WHAT TO WORK ON —
Your answer should be the records again, unchanged in wording and free of images.

--

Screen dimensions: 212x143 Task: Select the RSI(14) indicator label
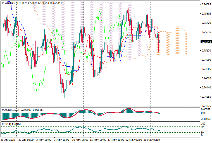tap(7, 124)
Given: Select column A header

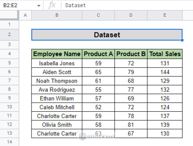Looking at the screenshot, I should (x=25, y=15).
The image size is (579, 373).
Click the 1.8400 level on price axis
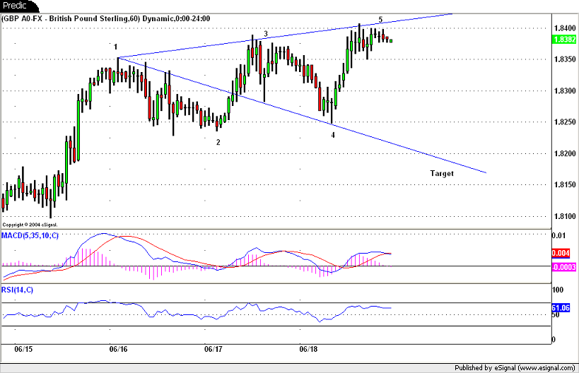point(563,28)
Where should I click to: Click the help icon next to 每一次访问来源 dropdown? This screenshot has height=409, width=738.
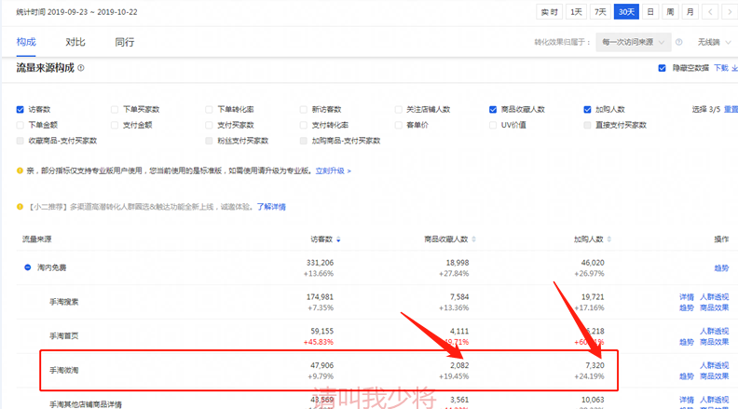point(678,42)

--

EXERCISE SOLUTION —
Screen dimensions: 212x143 Task: Select the RSI(14) indicator label
tap(7, 124)
Given: Select column A header

Looking at the screenshot, I should (x=25, y=15).
The image size is (579, 373).
Click the 1.8400 level on price axis
point(563,28)
Where should I click to: Click the help icon next to 每一次访问来源 dropdown? This screenshot has height=409, width=738.
point(678,42)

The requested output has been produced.